• What is expected
Show every line of the material that follows in which the word "resolution" occurs.

Data extract START

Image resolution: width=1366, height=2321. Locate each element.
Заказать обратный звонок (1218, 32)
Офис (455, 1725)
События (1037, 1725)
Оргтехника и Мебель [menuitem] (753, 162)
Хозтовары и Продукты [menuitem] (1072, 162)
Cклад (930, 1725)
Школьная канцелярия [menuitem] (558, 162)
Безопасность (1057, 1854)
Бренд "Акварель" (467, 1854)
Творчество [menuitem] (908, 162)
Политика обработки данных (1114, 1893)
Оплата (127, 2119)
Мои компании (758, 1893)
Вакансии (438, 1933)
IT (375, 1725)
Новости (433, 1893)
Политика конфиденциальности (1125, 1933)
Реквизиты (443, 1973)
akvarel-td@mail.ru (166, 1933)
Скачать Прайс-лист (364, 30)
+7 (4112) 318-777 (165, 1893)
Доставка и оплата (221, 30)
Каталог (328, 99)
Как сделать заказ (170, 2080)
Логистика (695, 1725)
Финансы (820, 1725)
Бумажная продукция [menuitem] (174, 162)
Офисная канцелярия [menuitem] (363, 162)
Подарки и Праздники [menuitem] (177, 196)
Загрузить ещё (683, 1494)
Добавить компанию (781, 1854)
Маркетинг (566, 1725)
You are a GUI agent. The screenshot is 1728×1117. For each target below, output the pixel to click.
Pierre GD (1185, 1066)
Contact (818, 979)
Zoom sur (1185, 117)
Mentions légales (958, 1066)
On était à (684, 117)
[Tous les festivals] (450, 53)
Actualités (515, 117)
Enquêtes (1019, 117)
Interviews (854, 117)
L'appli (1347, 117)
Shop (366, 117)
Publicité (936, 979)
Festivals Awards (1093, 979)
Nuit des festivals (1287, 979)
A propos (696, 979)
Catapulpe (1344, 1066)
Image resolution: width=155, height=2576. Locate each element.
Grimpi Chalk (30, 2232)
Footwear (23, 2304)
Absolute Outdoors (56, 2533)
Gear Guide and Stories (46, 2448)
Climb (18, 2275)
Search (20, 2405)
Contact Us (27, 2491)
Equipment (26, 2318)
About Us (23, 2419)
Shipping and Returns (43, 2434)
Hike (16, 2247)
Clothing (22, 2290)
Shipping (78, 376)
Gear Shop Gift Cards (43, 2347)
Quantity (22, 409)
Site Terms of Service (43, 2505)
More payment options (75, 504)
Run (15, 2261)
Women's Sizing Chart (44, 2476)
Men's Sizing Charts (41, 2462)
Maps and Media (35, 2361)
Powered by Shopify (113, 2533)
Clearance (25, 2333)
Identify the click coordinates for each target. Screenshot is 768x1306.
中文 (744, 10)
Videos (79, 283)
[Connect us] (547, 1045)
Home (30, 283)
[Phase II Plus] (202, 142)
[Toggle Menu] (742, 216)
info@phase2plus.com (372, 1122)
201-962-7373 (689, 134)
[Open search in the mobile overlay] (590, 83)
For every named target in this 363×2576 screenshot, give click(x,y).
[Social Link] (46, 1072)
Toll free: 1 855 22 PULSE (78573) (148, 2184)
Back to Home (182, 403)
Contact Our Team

Data extract END

• Solution
Image resolution: width=1366, height=2321. Locate each element.
Image resolution: width=155, height=2576. Locate each element.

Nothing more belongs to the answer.